Ecclesiastes 2:12 Then I turned my thoughts to consider wisdom, and also madness and folly.

I was writing to a good friend on Facebook, and this just sort of spilled out of me.  It seemed like a good thing to repost here, because I need these sorts of revelatory experiences to remind me of where I’ve been, where I am and where I’m going.

***

I don’t recommend it for everyone, and I wouldn’t have recommended it for me five years ago, but I have settled into a nice little life without making The Group the center of it.

I have a well-rounded set of friends and acquaintances and we rarely lapse into tirades of personal drama. But I have stopped soliciting that, too, and so my communication with my peeps is more about what we’re doing and where we’re going.

My recovery from alcohol is not the neon sign over my head any more. It’s a fact of my life like my adoration of God and my love of good poetry and my obsession with art direction.

The best thing is I don’t feel like I have to compete with people just to be who I am.

I look back on all the angst I felt around the women at The Group, and especially the women in certain cliques, and it seems so strange to me now.

I feel like I have spent great chunks of my life trying to shoehorn myself into places where I wasn’t welcome or even that I didn’t care about, as if that would somehow complete me.

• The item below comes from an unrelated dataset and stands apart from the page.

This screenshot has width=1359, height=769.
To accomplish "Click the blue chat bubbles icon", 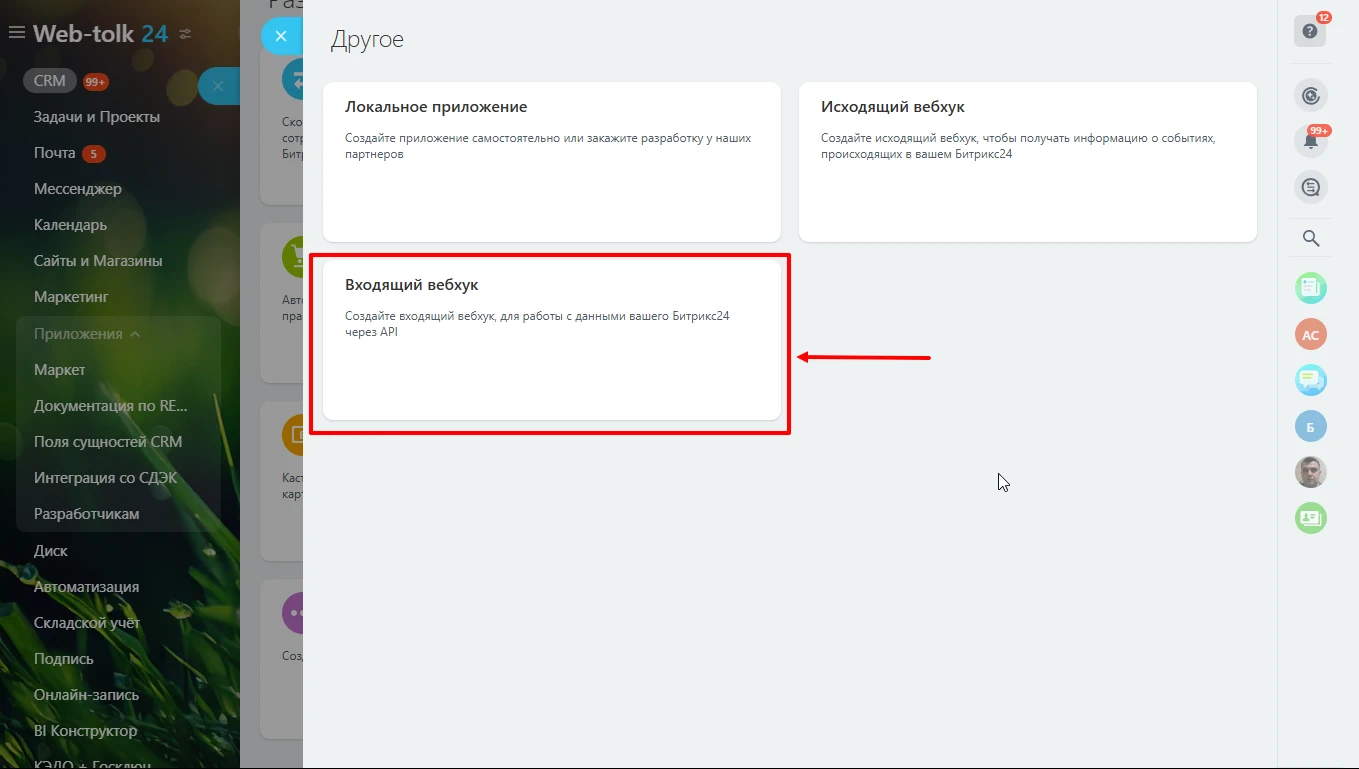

I see it in my romance, trying to get men to accept me who weren’t even worthy of me. I see it in my family, as if they could provide the solace I needed when they were so overwhelmed by their own pain that they forgot I existed.

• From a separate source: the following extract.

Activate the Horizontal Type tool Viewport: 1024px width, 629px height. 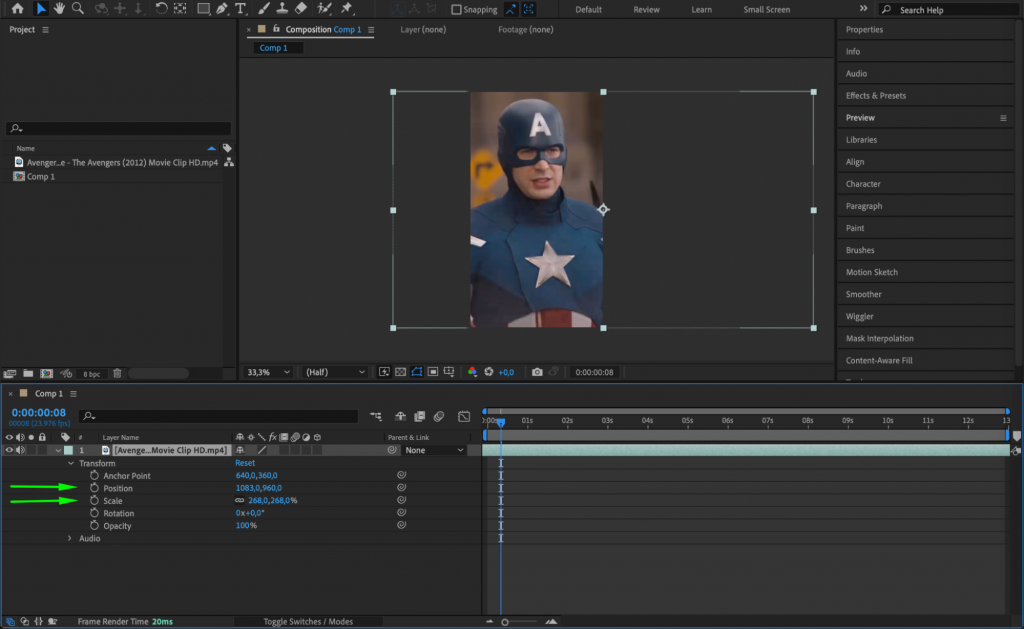tap(240, 9)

I went to The Lake with David last week and, for the first time since I’ve been going there, it felt just right.

Something is different with me, and I chalk it up to God changing me when I wasn’t looking. That, and all that TRUE drama in my life has sort of brought me around to a clearer perspective.

It’s really a struggle for me to muster much sympathy for the strident shrew who screeches because she hasn’t accrued an appropriate level of sympathy for her latest self-styled crisis.

Friends are putting their furniture up on cinder blocks at Harbor Town. Hopefully they stacked the blocks five or six high, because the water is thigh-deep there now.

I am happy because I am strong enough to push the lawnmower up the hill.  Even though it takes me three days, cutting the front yard is great for my waistline, and I revel in the personal glee I experience when I think, this body belongs to a 57-year-old woman, and it still works.

My life doesn’t really look that different from the outside.  From behind my eyes, it’s a whole new world.